::: Data for this task
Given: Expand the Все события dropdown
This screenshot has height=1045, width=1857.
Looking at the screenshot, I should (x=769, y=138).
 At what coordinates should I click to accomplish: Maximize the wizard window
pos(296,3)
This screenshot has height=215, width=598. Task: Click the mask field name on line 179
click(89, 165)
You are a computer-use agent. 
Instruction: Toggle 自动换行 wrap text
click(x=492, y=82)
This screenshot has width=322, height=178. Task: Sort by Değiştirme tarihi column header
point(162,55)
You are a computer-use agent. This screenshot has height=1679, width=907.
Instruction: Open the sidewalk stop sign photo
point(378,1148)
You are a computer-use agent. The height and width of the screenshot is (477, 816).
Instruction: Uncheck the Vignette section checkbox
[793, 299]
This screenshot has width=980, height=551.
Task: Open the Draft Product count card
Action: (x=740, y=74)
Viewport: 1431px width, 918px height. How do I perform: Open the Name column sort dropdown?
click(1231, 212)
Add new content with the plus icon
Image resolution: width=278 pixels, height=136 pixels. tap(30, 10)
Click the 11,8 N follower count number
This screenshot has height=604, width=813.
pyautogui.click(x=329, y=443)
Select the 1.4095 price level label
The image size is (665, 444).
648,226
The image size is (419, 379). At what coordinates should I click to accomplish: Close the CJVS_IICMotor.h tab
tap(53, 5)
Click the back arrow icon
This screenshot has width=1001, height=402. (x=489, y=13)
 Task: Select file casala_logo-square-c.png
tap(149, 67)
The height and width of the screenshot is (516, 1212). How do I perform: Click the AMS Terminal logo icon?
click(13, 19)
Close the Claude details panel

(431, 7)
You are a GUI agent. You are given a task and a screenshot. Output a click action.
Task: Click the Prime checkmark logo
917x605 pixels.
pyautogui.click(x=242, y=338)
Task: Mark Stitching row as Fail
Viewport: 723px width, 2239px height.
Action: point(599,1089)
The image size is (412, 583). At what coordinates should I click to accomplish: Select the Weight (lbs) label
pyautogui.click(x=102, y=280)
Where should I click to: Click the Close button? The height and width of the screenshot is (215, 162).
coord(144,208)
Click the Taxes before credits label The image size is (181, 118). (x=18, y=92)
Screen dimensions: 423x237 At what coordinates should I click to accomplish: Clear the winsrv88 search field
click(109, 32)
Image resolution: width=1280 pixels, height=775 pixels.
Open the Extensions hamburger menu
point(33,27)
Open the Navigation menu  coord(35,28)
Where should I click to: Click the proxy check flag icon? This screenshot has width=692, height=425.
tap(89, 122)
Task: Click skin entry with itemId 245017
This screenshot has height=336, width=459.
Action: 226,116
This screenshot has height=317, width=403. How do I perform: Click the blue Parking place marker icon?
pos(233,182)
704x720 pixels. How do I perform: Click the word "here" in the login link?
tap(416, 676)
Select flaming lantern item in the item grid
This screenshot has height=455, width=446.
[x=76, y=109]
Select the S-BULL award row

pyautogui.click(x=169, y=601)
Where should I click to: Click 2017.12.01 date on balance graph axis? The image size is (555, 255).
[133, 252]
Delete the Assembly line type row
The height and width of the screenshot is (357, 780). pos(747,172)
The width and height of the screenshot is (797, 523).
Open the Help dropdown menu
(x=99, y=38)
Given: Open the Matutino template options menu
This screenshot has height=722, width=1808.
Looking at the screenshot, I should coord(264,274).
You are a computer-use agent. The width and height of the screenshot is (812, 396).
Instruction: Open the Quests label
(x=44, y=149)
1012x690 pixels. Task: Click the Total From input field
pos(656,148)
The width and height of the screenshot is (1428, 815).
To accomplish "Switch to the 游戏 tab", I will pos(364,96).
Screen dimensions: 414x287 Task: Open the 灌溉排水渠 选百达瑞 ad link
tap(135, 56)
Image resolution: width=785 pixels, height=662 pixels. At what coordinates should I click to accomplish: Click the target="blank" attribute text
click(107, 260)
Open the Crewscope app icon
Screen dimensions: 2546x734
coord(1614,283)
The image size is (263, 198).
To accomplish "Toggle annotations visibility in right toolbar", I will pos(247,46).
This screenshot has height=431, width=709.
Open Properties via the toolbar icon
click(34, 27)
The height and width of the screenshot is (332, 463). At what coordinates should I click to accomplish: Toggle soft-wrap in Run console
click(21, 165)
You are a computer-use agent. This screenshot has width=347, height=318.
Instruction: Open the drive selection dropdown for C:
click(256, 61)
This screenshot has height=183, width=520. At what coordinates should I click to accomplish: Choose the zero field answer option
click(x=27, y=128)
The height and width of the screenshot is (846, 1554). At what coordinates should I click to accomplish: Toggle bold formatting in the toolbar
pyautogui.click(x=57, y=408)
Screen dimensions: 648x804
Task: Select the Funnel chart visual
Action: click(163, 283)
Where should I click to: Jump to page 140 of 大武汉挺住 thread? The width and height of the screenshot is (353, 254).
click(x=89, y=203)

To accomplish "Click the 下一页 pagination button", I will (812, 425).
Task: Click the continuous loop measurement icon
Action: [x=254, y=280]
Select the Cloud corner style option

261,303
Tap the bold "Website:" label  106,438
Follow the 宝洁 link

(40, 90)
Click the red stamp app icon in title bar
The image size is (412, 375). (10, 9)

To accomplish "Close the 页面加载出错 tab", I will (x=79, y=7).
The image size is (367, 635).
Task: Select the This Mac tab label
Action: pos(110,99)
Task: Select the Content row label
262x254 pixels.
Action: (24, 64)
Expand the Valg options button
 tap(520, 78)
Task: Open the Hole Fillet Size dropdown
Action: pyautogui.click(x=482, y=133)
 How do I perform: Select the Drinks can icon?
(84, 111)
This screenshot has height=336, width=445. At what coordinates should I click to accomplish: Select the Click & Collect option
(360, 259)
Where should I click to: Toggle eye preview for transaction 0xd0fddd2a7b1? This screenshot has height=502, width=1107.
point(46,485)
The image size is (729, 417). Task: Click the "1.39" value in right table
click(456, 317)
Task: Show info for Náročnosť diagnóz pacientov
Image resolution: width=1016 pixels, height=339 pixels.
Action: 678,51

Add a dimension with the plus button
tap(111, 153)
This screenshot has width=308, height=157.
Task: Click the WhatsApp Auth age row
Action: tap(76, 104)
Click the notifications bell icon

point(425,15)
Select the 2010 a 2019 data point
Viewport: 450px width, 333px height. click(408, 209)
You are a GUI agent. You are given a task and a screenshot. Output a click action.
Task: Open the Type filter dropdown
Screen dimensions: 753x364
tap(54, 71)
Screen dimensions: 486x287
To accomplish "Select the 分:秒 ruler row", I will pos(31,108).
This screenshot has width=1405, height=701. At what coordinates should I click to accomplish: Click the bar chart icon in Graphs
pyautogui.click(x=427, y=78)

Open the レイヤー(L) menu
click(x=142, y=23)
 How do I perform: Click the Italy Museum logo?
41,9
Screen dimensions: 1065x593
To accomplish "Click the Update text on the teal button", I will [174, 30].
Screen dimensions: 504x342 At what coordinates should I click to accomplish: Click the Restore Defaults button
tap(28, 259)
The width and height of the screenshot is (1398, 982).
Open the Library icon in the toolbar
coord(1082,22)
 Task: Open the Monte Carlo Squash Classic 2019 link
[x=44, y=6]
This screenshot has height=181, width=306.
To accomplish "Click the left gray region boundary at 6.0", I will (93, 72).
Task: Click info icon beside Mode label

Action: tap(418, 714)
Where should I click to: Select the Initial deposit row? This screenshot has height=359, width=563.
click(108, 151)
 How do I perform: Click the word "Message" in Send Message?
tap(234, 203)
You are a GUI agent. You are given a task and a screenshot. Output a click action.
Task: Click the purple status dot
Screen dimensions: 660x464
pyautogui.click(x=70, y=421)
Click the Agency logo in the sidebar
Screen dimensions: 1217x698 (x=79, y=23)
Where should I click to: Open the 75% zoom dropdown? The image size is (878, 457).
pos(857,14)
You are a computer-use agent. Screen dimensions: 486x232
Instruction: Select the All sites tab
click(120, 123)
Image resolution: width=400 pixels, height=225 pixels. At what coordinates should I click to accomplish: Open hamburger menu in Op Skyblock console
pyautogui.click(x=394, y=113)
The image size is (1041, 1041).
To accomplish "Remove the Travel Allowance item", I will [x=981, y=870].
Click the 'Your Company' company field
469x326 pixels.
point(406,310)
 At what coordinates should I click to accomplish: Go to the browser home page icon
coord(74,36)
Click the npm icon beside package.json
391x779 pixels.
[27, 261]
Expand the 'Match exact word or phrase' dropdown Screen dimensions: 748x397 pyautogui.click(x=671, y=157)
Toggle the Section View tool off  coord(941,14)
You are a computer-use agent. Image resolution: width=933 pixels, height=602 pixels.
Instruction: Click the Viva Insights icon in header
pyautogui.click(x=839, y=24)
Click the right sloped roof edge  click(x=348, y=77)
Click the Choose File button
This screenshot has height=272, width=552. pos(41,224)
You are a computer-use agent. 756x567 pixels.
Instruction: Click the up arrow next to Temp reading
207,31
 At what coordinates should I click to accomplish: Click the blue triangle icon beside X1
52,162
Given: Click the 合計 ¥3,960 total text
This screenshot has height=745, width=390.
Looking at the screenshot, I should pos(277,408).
::::::
**Exercise details:**
Whichever lines of the data include the word "agent", pull them out.

**Output for this task:**
You are a computer-use agent. 
You are a computer-use agent. This screenshot has height=1679, width=907.
You are a computer-use agent. The height and width of the screenshot is (477, 816).
You are a GUI agent. You are given a task and a screenshot. Output a click action.
You are a computer-use agent. The width and height of the screenshot is (812, 396).
You are a computer-use agent. This screenshot has width=347, height=318.
You are a GUI agent. You are given a task and a screenshot. Output a click action.
You are a GUI agent. You are given a task and a screenshot. Output a click action.
You are a computer-use agent. Screen dimensions: 486x232
You are a computer-use agent. Image resolution: width=933 pixels, height=602 pixels.
You are a computer-use agent. 756x567 pixels.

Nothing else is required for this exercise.